Ainda de acordo com Rappaport (1981a, p. 64), “a grande maioria das crianças de uma dada cultura amadurece seus processos biológicos e psicológicos em faixas etárias aproximadas”. Assim, “as estruturas mentais e os seus mecanismos funcionais acabam sendo comuns à grande maioria das crianças de uma mesma idade cronológica”.

Dessa forma, aos treze anos de idade, adolescentes que se desenvolveram em condições normais deveriam, necessariamente, estar no início do estágio operatório formal. Porém, não foi o que aconteceu com Genie, que, após passar por um período de treze anos em total isolamento, ainda apresentava características relativas ao estágio sensório-motor.

4. A ABORDAGEM SOCIOINTERACIONISTA DE LEV VYGOTSKY 

Lev Semionovitch Vygotsky foi um importante estudioso do desenvolvimento do ser humano. Sua formação e seus estudos abrangeram diferentes áreas do conhecimento, como: a Literatura, o Direito, a Medicina, a Filosofia e a Psicologia.

Vygotsky escreveu uma teoria que vai além do desenvolvimento intelectual, considerando múltiplos fatores e dimensões do desenvolvimento humano. Propôs, em seus estudos, dois âmbitos diferentes do desenvolvimento humano: o biológico e o social. Ele considerava que, quando os sujeitos nascem, o âmbito biológico se faz mais presente, porque eles possuem apenas as funções psicológicas elementares (naturais, imediatas, involuntárias) para sobreviverem. Essas funções se mantêm por toda a vida, mas se desenvolvem, também, as funções psicológicas superiores (sociais, mediadas, voluntárias), que são mais complexas e se formam a partir das experiências sociais desse indivíduo no meio em que vive: memória, percepção, atenção e autorregulação (REGO, 2012; VYGOTSKY, 2008).

De acordo com Vygotsky, o desenvolvimento humano é dinâmico, não é imutável ou estável e se constitui a partir de quatro níveis: o filogenético, referente à espécie; o nível sociogenético, do âmbito da cultura; ontogenético, sobre o modo ou contexto de vida, e o nível microgenético, correspondente ao das funções psicológicas (REGO, 2012; VYGOTSKY, 2008).

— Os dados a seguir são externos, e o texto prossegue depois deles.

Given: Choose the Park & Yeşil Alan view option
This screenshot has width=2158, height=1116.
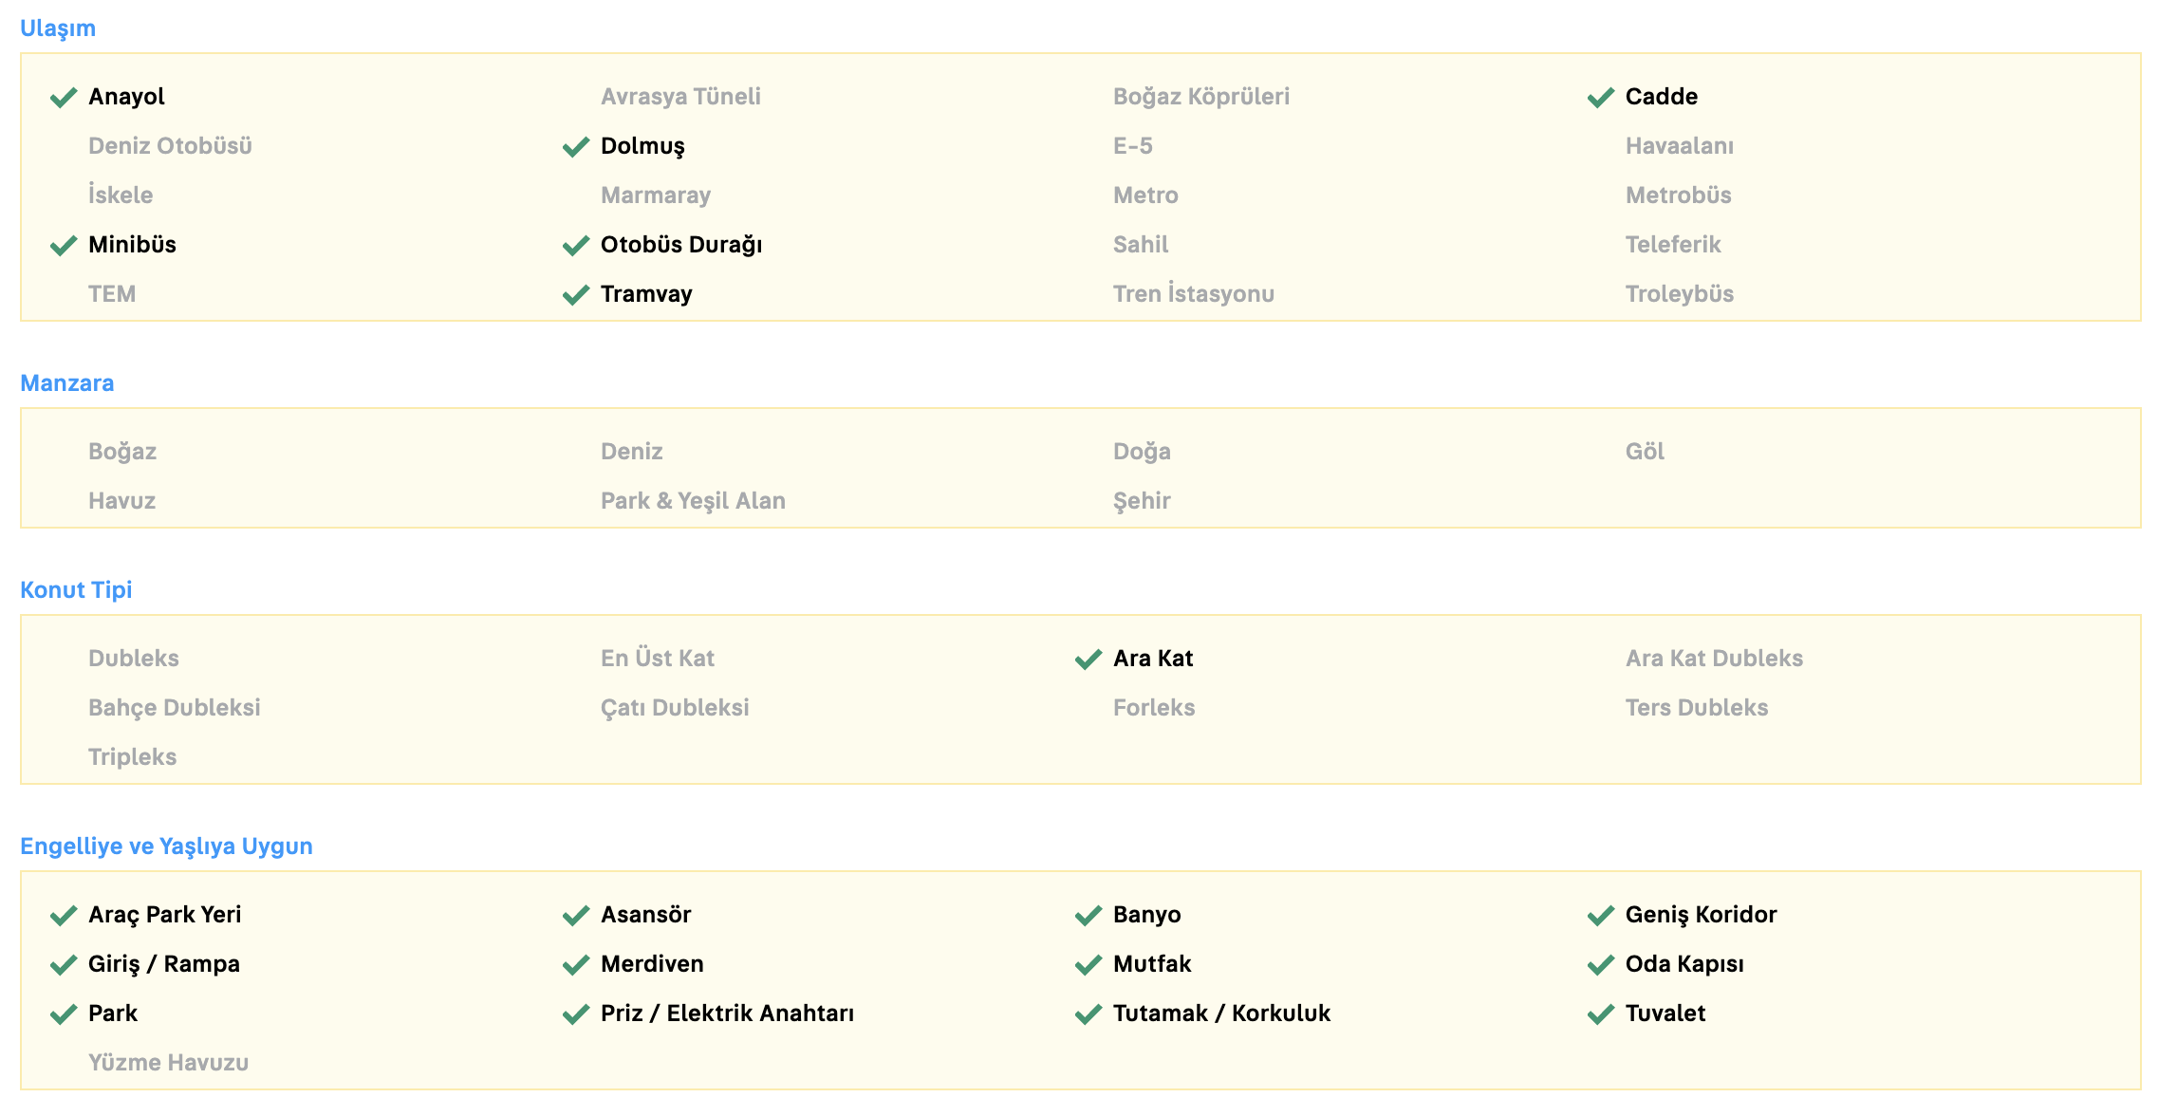Looking at the screenshot, I should point(693,501).
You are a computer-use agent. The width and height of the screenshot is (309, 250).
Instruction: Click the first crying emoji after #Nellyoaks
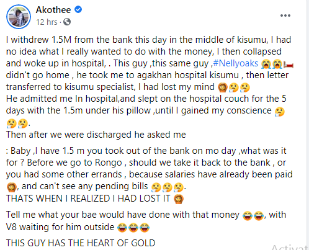point(266,64)
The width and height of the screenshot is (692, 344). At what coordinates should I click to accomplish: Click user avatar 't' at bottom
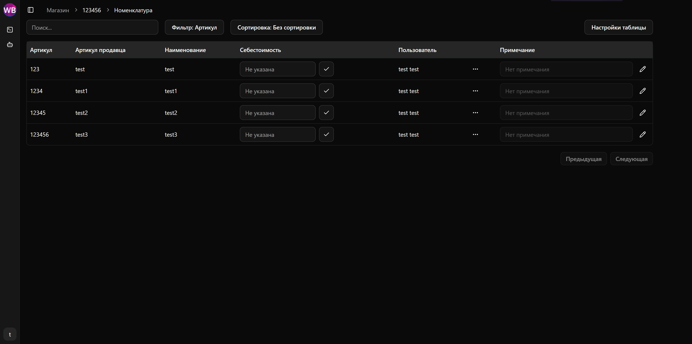10,334
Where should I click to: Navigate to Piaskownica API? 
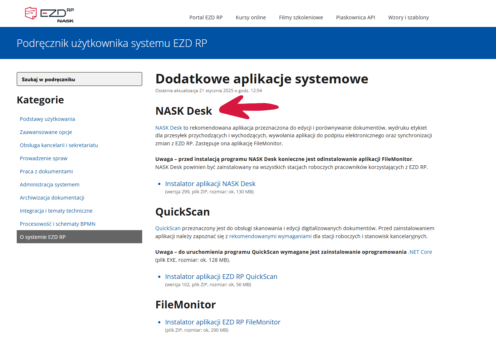(355, 17)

Segundo Rego (2012), os trabalhos de Vygotsky pertencem ao campo da psicologia genética, pois consideram o desenvolvimento psíquico como um fator social e cultural, que se dá ao longo da vida do sujeito por meio da interação deste com o meio em que vive. Ou seja, as Funções Psicológicas Superiores (FPS) – que são mecanismos psicológicos mais sofisticados, exclusivamente humanos -, como: o controle consciente do comportamento, a percepção, a atenção, a memória, o pensamento abstrato, a linguagem, a imaginação, a capacidade de planejamento, entre outros, não estão presentes desde o nascimento do indivíduo, mas se formam a partir de suas relações, “por meio dos elementos da cultura, da comunicação e da criação e utilização de instrumentos e signos” (MAGALHÃES, 2022).

Dessa forma, Vygotsky defendia que todo conhecimento deveria, necessariamente, ser mediado, determinando ao professor e à instituição escolar papéis mais ativos no desenvolvimento da aprendizagem. Assim, surge o conceito de zona de desenvolvimento próximo, que é definido pela distância entre o desenvolvimento real da criança, seus conhecimentos e habilidades já adquiridas e aquilo que ela pode vir a desenvolver diante de seu potencial, com o apoio de um colega ou do próprio professor. Nas palavras de Vygotsky, “o nível de desenvolvimento real caracteriza o desenvolvimento mental retrospectivamente, enquanto a zona de desenvolvimento próximo caracteriza o desenvolvimento mental prospectivamente” (VYGOTSKY, 1991, p. 58).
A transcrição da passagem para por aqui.